■ OBJECTIVE A ■
Write out the Beech Grove ruling excerpt word for word from "The designated evidence" to "of the City.".
■ OBJECTIVE B ■
Extend the Beech Grove ruling excerpt with the text that would come after its last sentence.

Ind. Decisions - Court of Appeals issues 2 opinion(s) today (and 4 NFP memorandum decisions)

For publication opinions today (2):

In City of Beech Grove v. Cathy J. Beloat, a 15-page, 2-1 opinion, Judge Mathias writes:

The City of Beech Grove, Indiana (“the City”), appeals the order of the Marion Superior Court denying the City’s motion for summary judgment in the negligence claim brought against the City by Cathy J. Beloat (“Beloat”). The City appeals and argues that no genuine issues of material fact exist with regard to whether the City was entitled to immunity from suit for performance of a “discretionary function” under Indiana Code section 34-13-3-3(7). We reverse and remand. * * *

[O]n June 19, 2012, Beloat was walking across Main Street in Beech Grove, Indiana at the intersection of Main Street and 10th Street. As she walked across the street at the crosswalk, Beloat had to step outside of the crosswalk area to walk around a white pickup truck that had blocked part of the crosswalk. As Beloat did this, her foot went into a hole in the pavement and became stuck, causing her to trip. Beloat heard her left leg “snap,” and she fell to the ground. * * *

Prior to our supreme court’s decision in Peavler v. Board of Commissioners of Monroe County, 528 N.E.2d 40, 46 (Ind. 1988), this court distinguished between “ministerial” and “discretionary” acts to determine if certain conduct was included within the immunity exception. Discretionary acts were immune; ministerial acts were not. See Jackson, 9 N.E.3d at 236 (citing Harvey v. Bd. of Comm'rs of Wabash County, 416 N.E.2d 1296 (Ind. Ct. App. 1981)). * * *

However, in Peavler, our supreme court expressly rejected the ministerialdiscretionary distinction analysis and held that discretionary judgments are not immune from legal challenge under the ITCA unless they can be properly characterized as “policy” decisions that have resulted from a conscious balancing of risks and benefits and/or weighing of priorities. * * *

[U]nder Peavler, the discretionary function exception of the ITCA insulates from liability only planning activity, characterized as “only those significant policy and political decisions which cannot be assessed by customary tort standards” and as “the exercise of political power which is held accountable only to the Constitution or the political process.” * * *

Here, the City designated evidence indicating that it was in the process of making a decision on improving Main Street. Specifically, the City was planning to totally reconstruct that portion of Main Street at the intersection of 10th Street, where Beloat’s fall occurred, as opposed to performing piecemeal repairs. The City Council was in the process of approving the financing necessary to begin the complete reconstruction of Main Street at the time of Beloat’s fall. In fact, the day before Beloat’s fall, the City Council held the second of the three votes necessary to issue the bonds to fund the reconstruction project. This, the City argues, means that its decision not to improve the defects in Main Street prior to Beloat’s fall is subject to discretionary function immunity. * * *

The designated evidence establishes that the policy decision to reconstruct Main Street was made by the elected policy makers, and the reconstruction of Main Street was in the planning stages when Beloat fell. Accordingly, we hold that the City is entitled to discretionary function immunity under section 34-13-3- 3(7) of the ITCA. The trial court therefore erred in denying the City’s motion for summary judgment, and we accordingly reverse the order of the trial court and remand with instructions to enter summary judgment in favor of the City.

■ DATA SEGMENT ■
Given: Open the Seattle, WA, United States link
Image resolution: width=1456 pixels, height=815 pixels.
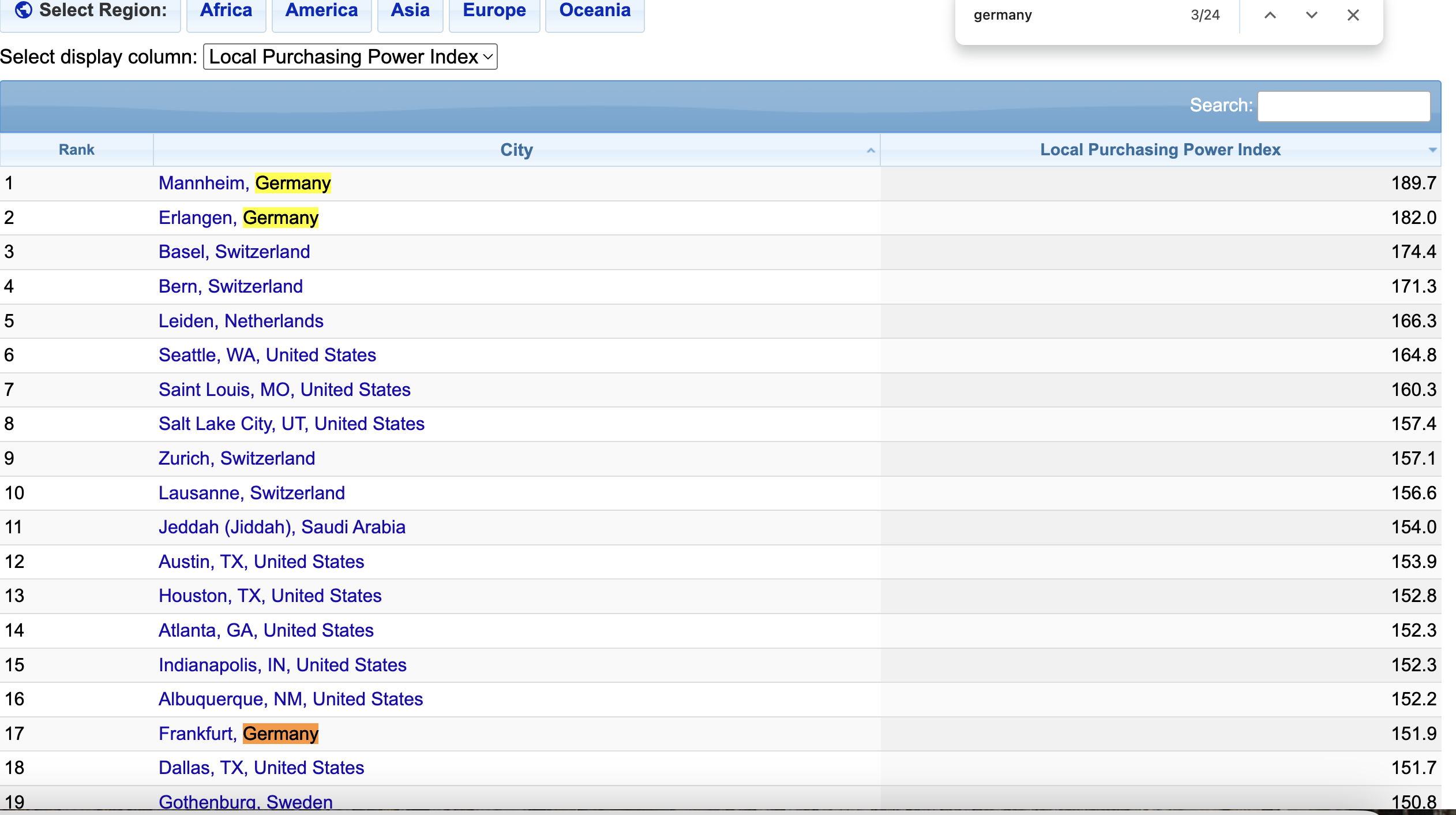Looking at the screenshot, I should tap(267, 356).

■ TASK ANSWER A ■
The designated evidence establishes that the policy decision to reconstruct Main Street was made by the elected policy makers, and the reconstruction of Main Street was in the planning stages when Beloat fell. Accordingly, we hold that the City is entitled to discretionary function immunity under section 34-13-3- 3(7) of the ITCA. The trial court therefore erred in denying the City’s motion for summary judgment, and we accordingly reverse the order of the trial court and remand with instructions to enter summary judgment in favor of the City.

■ TASK ANSWER B ■
May, J., concurs.
Robb, J., dissents with opinion. [which begins at p. 13 - ILB emphasis added] I respectfully dissent from my colleagues’ determination that summary judgment was improperly denied because the City is entitled to “discretionary function” immunity from Beloat’s suit. See Ind. Code § 34-13-3-3(7), slip op. at ¶ 18. I believe that the decision takes too broad a view of the discretionary function exception. * * * In short, simply filling a pothole does not strike me as the kind of “piecemeal repair” that was set aside in favor of the overall improvement project, assuming that the City in fact made the policy decision to eschew repairs of any kind. It is not a matter of repaving several feet of a lane of traffic or realigning an intersection, for example. Although there are certainly claims surrounding this time and place for which the City would have discretionary function immunity due to the reconstruction project, I do not believe this is one of them.

In In re the Paternity of M.R.A. and L.R.C.: M.A. v. B.C. , a 15-page opinion, Judge Robb writes:
Michael Ayers (“Father”) appeals the trial court’s order regarding custody, parenting time, and child support for his two children, M.R.A. and L.R.A, with Brandy Caldwell (“Mother”). He raises two issues for our review: 1) whether the trial court erred in vacating an agreed paternity order and establishing Father’s child support obligation and setting his arrearage, including reimbursement to Mother for child care costs; and 2) whether the trial court erred in ordering Father to pay Mother’s attorney’s fees. Concluding the trial court did not abuse its discretion in its determination regarding attorney’s fees, we affirm that part of the trial court’s order. However, concluding the trial court applied an incorrect legal standard to the determination of child support and that its judgment regarding child care expenses is unsupported by the evidence, we reverse and remand in part.
NFP civil decisions today (1):

Christopher Lee Thompson v. Natasha Nicole Smith (mem. dec.)

NFP criminal decisions today (3):

Eric Williams v. State of Indiana (mem. dec.)

Kenny Weaver v. State of Indiana (mem. dec.)

Christopher W. Hovis v. State of Indiana (mem. dec.)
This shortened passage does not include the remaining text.